DeepSeek-R1-Distill-Llama-70B
Property | Value |
---|---|
Base Model | Llama-3.3-70B-Instruct |
License | MIT License |
Context Length | 32,768 tokens |
Paper | arXiv:2501.12948 |
What is DeepSeek-R1-Distill-Llama-70B?
DeepSeek-R1-Distill-Llama-70B is a powerful language model that has been distilled from the larger DeepSeek-R1 model, based on Llama 3.3 architecture. It represents a significant achievement in making advanced reasoning capabilities accessible in a more compact form while maintaining impressive performance across various tasks.
Implementation Details
The model is derived from Llama 3.3-70B-Instruct and has been fine-tuned using carefully curated samples from DeepSeek-R1. It demonstrates remarkable capabilities in mathematical reasoning, coding, and general problem-solving tasks.

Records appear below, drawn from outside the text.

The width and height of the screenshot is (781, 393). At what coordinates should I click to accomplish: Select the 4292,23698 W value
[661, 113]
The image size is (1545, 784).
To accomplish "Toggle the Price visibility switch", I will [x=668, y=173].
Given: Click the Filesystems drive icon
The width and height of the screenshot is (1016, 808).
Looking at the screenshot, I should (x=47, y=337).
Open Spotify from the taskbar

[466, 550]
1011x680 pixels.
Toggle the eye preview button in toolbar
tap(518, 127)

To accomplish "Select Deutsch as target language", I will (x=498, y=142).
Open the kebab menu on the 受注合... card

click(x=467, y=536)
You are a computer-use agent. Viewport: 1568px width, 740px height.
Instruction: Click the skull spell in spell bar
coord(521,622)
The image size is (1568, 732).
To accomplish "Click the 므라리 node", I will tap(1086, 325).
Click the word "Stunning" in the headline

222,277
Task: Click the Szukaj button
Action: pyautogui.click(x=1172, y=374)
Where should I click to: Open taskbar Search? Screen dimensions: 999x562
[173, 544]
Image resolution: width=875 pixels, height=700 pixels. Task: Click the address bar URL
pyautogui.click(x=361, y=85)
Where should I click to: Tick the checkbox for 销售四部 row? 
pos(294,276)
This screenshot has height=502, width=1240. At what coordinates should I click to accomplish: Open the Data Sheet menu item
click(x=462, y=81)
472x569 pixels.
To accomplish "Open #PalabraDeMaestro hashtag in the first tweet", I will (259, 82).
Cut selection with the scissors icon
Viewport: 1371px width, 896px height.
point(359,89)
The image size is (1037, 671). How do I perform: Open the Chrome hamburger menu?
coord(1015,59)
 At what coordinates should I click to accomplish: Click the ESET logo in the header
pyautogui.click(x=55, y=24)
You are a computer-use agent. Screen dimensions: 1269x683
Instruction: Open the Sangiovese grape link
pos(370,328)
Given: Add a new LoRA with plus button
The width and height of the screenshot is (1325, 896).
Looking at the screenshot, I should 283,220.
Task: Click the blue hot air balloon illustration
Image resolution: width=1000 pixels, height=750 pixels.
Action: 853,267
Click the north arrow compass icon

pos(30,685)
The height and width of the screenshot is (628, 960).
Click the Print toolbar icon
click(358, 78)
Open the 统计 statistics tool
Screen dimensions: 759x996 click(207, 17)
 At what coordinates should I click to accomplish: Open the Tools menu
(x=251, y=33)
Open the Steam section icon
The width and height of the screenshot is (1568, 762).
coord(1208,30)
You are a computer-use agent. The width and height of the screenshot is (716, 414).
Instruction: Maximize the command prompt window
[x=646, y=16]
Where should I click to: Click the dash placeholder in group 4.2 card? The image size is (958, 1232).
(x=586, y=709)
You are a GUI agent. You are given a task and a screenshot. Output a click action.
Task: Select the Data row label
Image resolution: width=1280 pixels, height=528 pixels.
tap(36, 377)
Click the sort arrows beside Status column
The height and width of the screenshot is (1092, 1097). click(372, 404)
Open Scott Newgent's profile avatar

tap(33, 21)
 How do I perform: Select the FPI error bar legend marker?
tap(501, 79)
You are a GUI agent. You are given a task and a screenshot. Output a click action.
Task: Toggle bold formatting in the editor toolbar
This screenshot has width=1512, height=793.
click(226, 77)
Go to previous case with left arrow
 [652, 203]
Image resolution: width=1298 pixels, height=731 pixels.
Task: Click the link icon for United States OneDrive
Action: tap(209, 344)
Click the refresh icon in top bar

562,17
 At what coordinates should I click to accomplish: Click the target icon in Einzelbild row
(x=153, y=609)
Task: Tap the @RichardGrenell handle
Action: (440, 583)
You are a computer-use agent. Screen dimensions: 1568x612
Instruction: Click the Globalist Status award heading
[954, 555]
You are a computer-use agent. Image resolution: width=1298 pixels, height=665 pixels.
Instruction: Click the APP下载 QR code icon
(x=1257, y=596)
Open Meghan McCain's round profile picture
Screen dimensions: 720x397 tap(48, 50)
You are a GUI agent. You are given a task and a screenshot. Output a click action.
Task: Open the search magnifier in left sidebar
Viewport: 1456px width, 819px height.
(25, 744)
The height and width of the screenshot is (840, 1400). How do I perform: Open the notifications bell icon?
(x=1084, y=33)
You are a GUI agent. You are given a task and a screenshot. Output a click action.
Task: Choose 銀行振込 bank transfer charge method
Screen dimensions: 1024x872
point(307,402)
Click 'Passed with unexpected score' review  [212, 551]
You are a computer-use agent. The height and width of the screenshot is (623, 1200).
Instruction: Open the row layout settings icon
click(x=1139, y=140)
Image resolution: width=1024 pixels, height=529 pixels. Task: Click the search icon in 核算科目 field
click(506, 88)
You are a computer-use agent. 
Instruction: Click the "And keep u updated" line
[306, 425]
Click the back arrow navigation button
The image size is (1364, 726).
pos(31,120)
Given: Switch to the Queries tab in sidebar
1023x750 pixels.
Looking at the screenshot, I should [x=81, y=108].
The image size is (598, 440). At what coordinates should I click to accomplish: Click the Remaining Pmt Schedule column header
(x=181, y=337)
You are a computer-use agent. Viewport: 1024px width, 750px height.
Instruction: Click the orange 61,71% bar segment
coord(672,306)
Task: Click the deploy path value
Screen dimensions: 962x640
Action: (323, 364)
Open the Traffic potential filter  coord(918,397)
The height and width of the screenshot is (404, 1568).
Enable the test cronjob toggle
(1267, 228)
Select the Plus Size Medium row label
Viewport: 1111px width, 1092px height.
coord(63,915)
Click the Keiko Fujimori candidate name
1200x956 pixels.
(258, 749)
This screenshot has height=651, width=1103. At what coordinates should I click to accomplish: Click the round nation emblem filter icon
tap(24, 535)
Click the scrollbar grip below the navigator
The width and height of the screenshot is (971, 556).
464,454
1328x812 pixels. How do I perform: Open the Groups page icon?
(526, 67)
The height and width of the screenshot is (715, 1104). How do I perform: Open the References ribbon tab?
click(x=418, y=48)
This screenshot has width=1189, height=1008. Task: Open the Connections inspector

- Utilizes temperature settings of 0.6 and top-p of 0.95 for optimal performance
- Supports a maximum context length of 32,768 tokens
- Compatible with vLLM and SGLang deployment options
Core Capabilities
- Strong performance in AIME 2024 (70.0% pass@1)
- Excellent MATH-500 results (94.5% pass@1)
- Competitive CodeForces rating of 1633
- Advanced reasoning and problem-solving abilities
- Robust performance in GPQA Diamond tasks (65.2% pass@1)
Frequently Asked Questions
Q: What makes this model unique?
This model uniquely combines the efficiency of distillation with the advanced reasoning capabilities of DeepSeek-R1, making it particularly effective for mathematical and coding tasks while being more accessible for deployment.
Q: What are the recommended use cases?
The model excels in mathematical problem-solving, coding tasks, and complex reasoning scenarios. It's particularly well-suited for applications requiring detailed step-by-step reasoning and technical problem-solving.